Percutaneous ethanol sclerotherapy is applied for patients with symptomatic hepatic cysts with good results.9 Similar to laparoscopic deroofing, percutaneous ethanol sclerotherapy is contraindicated in patients with active bleeding, though it might have a role in treatment of hepatic cysts with haemorrhagic content when the bleeding has stopped.
The role of tranexamic acid for bleeding of hepatic cysts is unclear, though a meta-analysis has shown that tranexamic acid is beneficial in reducing surgical bleeding.9
Hepatic simple cysts are by far the most common cystic lesions occurring in the liver. They should be differentiated from biliary cystadenomas and biliary cystadenocarcinomas.10
Biliary cystadenomas can transform to malignant lesions and should therefore be treated with surgical resection. Biliary cystadenomas often have septa within the cyst and a thicker wall than hepatic simple cysts.10
Learning points.
Though extremely rare, rupture within a hepatic cyst should be considered in the differential diagnosis of acute abdomen, particularly in persons known to have hepatic cysts. Furthermore, patients with a known history of hepatic simple cysts presenting with abdominal pain and additional signs of hypovolemic shock, might suffer from haemorrhagic cyst rupture.

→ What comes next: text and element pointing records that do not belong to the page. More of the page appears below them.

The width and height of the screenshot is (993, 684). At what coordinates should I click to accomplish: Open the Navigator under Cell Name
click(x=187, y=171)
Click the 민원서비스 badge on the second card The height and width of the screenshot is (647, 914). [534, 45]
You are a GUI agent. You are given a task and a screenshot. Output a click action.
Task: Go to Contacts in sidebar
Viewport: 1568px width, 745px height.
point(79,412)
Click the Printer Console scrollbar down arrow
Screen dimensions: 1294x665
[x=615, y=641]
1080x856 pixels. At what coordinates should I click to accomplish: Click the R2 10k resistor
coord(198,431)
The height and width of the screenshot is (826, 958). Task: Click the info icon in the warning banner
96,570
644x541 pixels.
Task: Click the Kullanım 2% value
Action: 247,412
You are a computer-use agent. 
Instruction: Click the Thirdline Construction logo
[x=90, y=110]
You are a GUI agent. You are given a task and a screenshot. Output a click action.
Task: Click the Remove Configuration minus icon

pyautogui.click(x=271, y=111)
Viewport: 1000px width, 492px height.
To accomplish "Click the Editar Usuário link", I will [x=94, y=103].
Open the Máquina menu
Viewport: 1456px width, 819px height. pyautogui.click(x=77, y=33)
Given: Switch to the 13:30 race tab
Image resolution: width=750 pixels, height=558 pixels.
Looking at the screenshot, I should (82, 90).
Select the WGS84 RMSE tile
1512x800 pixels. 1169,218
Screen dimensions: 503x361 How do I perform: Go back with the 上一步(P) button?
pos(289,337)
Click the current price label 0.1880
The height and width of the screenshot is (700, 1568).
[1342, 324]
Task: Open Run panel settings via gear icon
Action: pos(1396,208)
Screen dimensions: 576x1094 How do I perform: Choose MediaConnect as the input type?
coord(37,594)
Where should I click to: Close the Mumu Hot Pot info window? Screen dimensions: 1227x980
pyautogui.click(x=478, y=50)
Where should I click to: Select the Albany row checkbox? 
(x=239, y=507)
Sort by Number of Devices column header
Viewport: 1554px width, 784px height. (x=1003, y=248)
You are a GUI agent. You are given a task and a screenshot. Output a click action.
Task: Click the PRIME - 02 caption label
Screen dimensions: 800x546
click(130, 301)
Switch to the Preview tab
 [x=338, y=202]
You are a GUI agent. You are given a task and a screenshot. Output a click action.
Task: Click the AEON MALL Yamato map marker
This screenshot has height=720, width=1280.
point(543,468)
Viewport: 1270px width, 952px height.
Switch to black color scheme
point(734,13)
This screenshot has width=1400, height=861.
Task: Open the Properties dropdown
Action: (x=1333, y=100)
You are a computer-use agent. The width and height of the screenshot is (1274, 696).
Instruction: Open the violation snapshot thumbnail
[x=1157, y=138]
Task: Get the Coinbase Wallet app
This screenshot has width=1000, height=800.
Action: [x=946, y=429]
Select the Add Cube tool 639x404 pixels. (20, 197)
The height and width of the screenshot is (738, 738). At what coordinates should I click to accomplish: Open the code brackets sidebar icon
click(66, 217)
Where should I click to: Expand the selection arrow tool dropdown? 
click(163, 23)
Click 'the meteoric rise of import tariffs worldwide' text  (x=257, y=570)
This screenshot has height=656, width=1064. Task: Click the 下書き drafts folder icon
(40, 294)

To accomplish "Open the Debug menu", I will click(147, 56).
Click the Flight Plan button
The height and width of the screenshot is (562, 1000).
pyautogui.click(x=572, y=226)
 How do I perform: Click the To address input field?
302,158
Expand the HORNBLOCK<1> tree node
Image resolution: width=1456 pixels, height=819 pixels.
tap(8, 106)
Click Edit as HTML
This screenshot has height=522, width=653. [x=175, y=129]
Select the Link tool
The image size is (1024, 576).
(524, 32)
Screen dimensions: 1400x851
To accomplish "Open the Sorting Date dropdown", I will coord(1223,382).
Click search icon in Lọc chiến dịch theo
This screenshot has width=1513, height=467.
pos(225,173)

To date, there is no clear evidence on optimal treatment for haemorrhagic hepatic cyst rupture. Patients might be treated conservatively with adequate fluid transfusion therapy, treated by selective endovascular hepatic artery embolisation, or treated by open surgery. If acute surgery is relatively contra-indicated, as in the present case, conservative treatment with active surveillance might be the most appropriate treatment method.
The risk of recurrent bleeding from the haemorrhagic hepatic cyst and the need for final treatment to avoid rebleeding either by percutaneous sclerotherapy, endovascular arterial embolisation, laparoscopic or open surgical cyst resection or deroofing, is also unclear.
Hepatic simple cysts are by far the most common cystic lesions in the liver and should be differentiated from biliary cystadenomas and biliary cystadenocarcinomas. Biliary cystadenomas can transform to malignant lesions and should therefore be treated with surgical resection.
Footnotes
Competing interests: None.
Patient consent: Obtained.
Provenance and peer review: Not commissioned; externally peer reviewed.